“I hope you’re going to cope with him leaving you.”
“It’s only one term and then he’ll be back.”
She laughs. “You think it’s going to last that long?”
I’m so shocked by her unkindness I cannot find anything to say.
“I’m fond of you, Beth, and I hope you haven’t thrown everything away on a summer fling. You’ve let my son take advantage of you rather, haven’t you?”
I feel my face flush with anger. Day in, day out, men are admired for their sexual prowess, for the “conquests” notched upon their bedposts. Whereas women, who dare to do the same, are derided, and, most often, it is other women dishing out the derision.
Didn’t Tessa hear what Gabriel’s novel was about? His attempt to expose double standards so ingrained nobody ever questions them? Her son gets it, even if she doesn’t.
“Boys like Gabriel don’t tend to end up with girls like you. I don’t mean to be unkind. Quite the opposite. I’m just trying to warn you, so you don’t get hurt.”
For the rest of the evening, I cannot shake myself free ofTessa’s insinuations. I look at Gabriel and Louisa and see them as a perfect inverse of each other, one dark and tall, the other blond and slight. Handsome, clever, and well-bred, they are ideally matched, like a pair of Henry James protagonists destined to fall in love.
1968
Every day at Meadowlands the phone rings dead-on six o’clock. It’s my signal to go home, and let Leo speak to his mother, who is calling from California to say good night. She’s coming over for a visit soon and Leo talks of little else.
Leo races to pick up the phone. “Hello, Mama!”
He sounds so happy to hear her. I can’t imagine how it must tug at his mother’s heart, being on the other side of the Atlantic, hearing her child’s voice but not being able to see him. I wonder how she bears it.
Gabriel told me the only reason he has temporary custody of Leo is because his wife was feeling so guilty about falling in love with someone else, she gave Leo the choice: America with her, or England with his father? For now, he’s chosen England.

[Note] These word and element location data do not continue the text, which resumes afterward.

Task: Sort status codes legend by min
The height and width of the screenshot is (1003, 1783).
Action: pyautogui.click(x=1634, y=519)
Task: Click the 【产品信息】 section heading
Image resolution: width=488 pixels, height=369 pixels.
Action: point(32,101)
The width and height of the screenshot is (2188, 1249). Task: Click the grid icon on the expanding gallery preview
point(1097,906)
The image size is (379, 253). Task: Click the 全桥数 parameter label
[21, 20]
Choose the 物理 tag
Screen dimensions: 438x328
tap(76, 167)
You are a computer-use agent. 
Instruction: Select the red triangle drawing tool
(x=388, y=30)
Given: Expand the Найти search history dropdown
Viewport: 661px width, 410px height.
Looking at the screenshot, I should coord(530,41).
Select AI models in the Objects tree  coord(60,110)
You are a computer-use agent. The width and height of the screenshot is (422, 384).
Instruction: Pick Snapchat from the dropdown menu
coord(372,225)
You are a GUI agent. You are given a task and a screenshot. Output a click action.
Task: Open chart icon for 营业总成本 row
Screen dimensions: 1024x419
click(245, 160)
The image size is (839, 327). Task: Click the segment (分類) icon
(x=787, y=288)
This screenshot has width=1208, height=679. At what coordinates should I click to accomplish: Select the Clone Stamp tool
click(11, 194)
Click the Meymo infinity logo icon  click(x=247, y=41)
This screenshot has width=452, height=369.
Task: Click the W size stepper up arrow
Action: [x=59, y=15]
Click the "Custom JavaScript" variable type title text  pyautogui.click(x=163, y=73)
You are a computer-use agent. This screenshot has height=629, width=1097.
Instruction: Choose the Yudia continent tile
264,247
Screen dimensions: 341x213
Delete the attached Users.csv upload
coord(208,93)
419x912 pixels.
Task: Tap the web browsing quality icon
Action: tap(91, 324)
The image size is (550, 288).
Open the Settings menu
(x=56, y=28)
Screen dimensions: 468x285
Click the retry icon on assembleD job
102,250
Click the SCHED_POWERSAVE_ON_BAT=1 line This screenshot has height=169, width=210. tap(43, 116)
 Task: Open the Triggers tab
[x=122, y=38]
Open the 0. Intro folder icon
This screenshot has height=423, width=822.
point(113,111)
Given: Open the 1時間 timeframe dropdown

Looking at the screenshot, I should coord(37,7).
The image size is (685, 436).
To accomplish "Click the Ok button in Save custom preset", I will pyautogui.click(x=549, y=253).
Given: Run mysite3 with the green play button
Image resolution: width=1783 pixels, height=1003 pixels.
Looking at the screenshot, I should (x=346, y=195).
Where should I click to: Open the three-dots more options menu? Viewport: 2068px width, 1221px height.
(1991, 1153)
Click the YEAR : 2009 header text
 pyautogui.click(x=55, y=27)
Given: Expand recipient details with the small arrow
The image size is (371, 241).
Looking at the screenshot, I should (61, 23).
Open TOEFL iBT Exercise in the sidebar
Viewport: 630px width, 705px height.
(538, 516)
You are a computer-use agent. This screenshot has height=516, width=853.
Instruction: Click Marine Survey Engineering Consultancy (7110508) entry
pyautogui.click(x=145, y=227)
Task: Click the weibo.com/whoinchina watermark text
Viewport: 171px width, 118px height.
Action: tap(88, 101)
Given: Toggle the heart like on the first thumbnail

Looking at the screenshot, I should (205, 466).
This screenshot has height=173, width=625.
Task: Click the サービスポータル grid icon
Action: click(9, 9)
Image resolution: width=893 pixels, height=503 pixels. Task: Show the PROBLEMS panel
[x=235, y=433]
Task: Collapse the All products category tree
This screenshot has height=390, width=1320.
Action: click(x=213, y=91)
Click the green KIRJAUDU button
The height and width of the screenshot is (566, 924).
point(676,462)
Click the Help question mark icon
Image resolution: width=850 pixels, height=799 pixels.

I am only half listening to Leo as he tells his mother about his day, a story he wrote during English, the boy in his class who was sent out for saying a rude word.
“Bollocks,” Leo says, just as Gabriel comes into the room.
“Charming,” says his father.
We both turn in alarm when Leo shouts: “Are you kidding me? You’re not coming?”
He’s silent for a few seconds, listening, and although his body is turned away from us, I read his despair in every curve.
“That’s not a reason, that’s an excuse, you just don’t want to come,” he yells, dropping the phone and running from the kitchen.
Gabriel starts berating his ex—“For God’s sake, do you think you might have told me first so I could have broken it to him gently? Can you really not come?”—when the front door slams.
I am torn, wondering if I should leave Leo alone with his anger or go after him. Sometimes I get the feeling Leo is hanging on by a thread and the only thing that has kept him going is the thought of his mother’s visit.
I find him sitting in front of the lake. He doesn’t look up as I approach.
“I’ll go away again if that’s what you want.”
Leo says nothing.
“I know how much you were looking forward to seeing her.”
“She only cares about the baby.”
“Why can’t she come?”
“Because of him, of course. He’s teething. Too miserable to fly. It’s just an excuse.”
“I suppose that might be hard. Babies aren’t very good at traveling.”